John Chrysostom, Archbishop of Constantinople in the late fourth century, left behind a huge collection of sermons – more than six hundred of them. Exegetical in nature, each sermon proceeds verse by verse, sometimes phrase by phrase, through a passage of Scripture and explains its meaning while revealing nuances, implications, attitudes, and excluded alternatives. Like many pastors today influenced by Chrysostom’s tradition, he seemed to preach long series of sermons, each systematically covering all the material in a given book of the Bible. And they must have had enormous effect at the time: John’s contemporaries praised his eloquence by calling him “Chrysostom,” the “Golden Mouth.”

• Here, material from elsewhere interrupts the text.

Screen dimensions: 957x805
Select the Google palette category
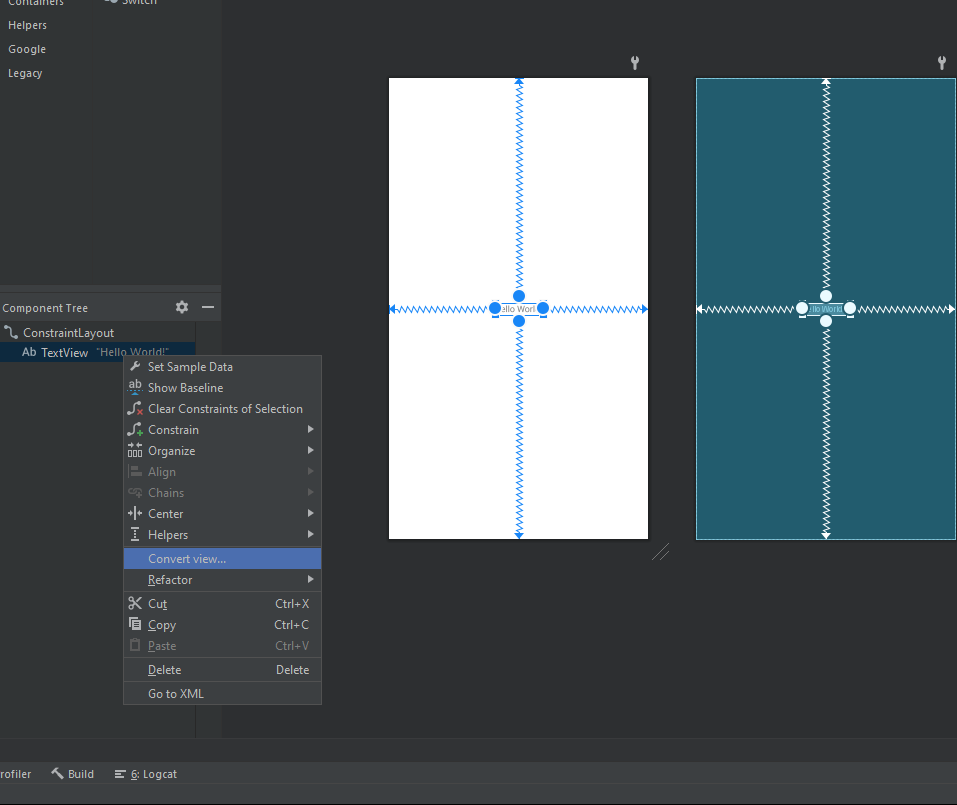(x=27, y=49)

This month I read the first thirteen of his sermons on the letter of Paul to the Romans. I learned several things about the letter, about the historical situations at Paul’s time and at Chrysostom’s time, and about Byzantine theology of the fourth century (which is remarkably similar to mine). I kept wondering if John delivered these sermons one per week – in which case, it would have taken him seven months to finish the series on Romans and over a year to finish his sermon series on the book of the Acts of the Apostles – and who and how many came to hear him. Chrysostom demanded a lot of his congregation, whoever they were. It seems he expected the listeners to be very familiar with the texts; he even starts the series on Romans by saying that Christians have an obligation to read the words of Paul themselves and to understand them. He certainly expected the congregation to have the patience and intelligence to sit (or stand?) through long, detailed arguments and explanations.

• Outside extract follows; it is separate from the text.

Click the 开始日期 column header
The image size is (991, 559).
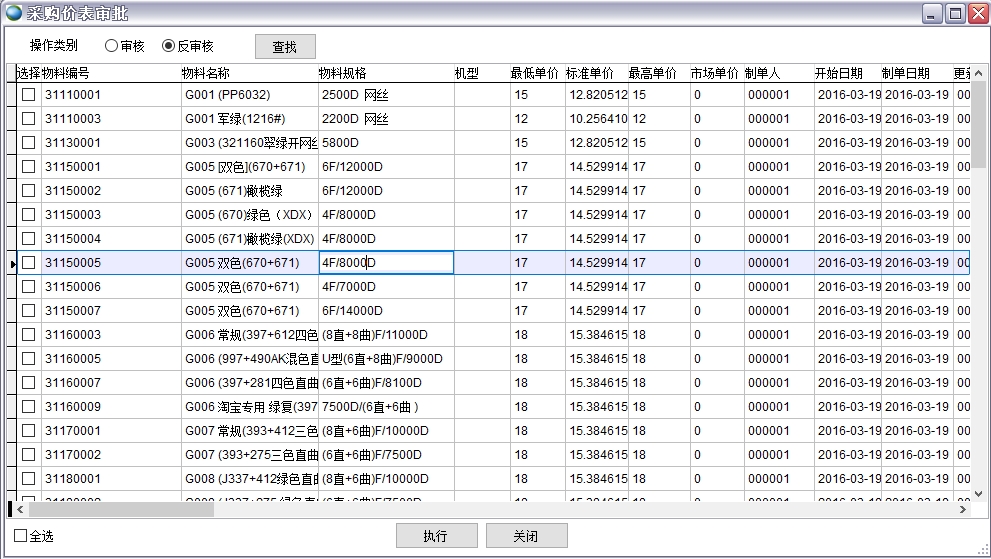(838, 73)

Here are some of the specific points that stood out to me:
• After Paul has described God’s judgment on the foolishness of the world, he says that the Creator is blessed forever (1:25). Chrysostom says the phrase indicates that God is not injured at all by either the world’s sin or the insults directed at Him. We, too, should let insults roll off our backs and remember that they hurt the insulter more than they do the insulted. You wouldn’t feel hurt by the insult of a child, he says; threat your adult acquaintances the same way. I need this advice, but the first argument, that the insulter hurts himself more than he hurts me, makes more sense to me. Unfortunately, I can be hurt by the insults of a child.
• Forget punishment and reward, Chrysostom says. Make the state of your soul and your relationship with God its own punishment or reward.

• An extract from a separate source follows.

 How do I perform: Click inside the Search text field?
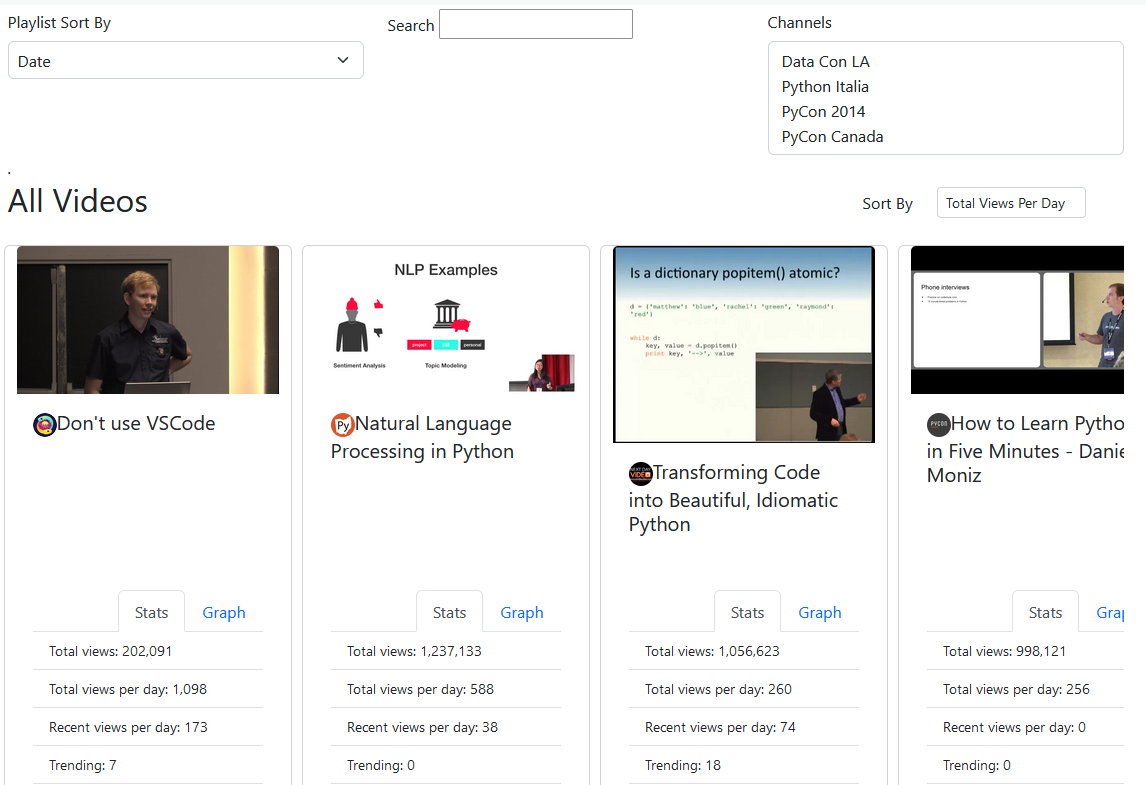(535, 25)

• We should treat all suffering the same as a voluntary sacrifice. Bearing it nobly strengthens our soul more than our laxity in good circumstances. So be thankful for both good and bad.
• Voluntary virginity, voluntary poverty, and contempt of death (as in the martyrs) were rarely seen among those under the Law; their prevalence among Christians show the power of the Spirit that has set us free from the law of sin and death.
John’s sermons are clear, instructive, and powerful. His careful readings and explanations show that the “I” in the second half of chapter 7 does not stand for Paul but for any human before and during the time of Moses, that “flesh” doesn’t always mean the body, and that “death” means at least four different things in this letter. And the exhortation at the end of each sermon appealing to his hearers to live a life worthy of the grace God has given them moved and inspired me halfway around the globe after 1600 years and at least one translation. Whoever his original listeners were, I agree with them in ascribing to John a Golden Mouth.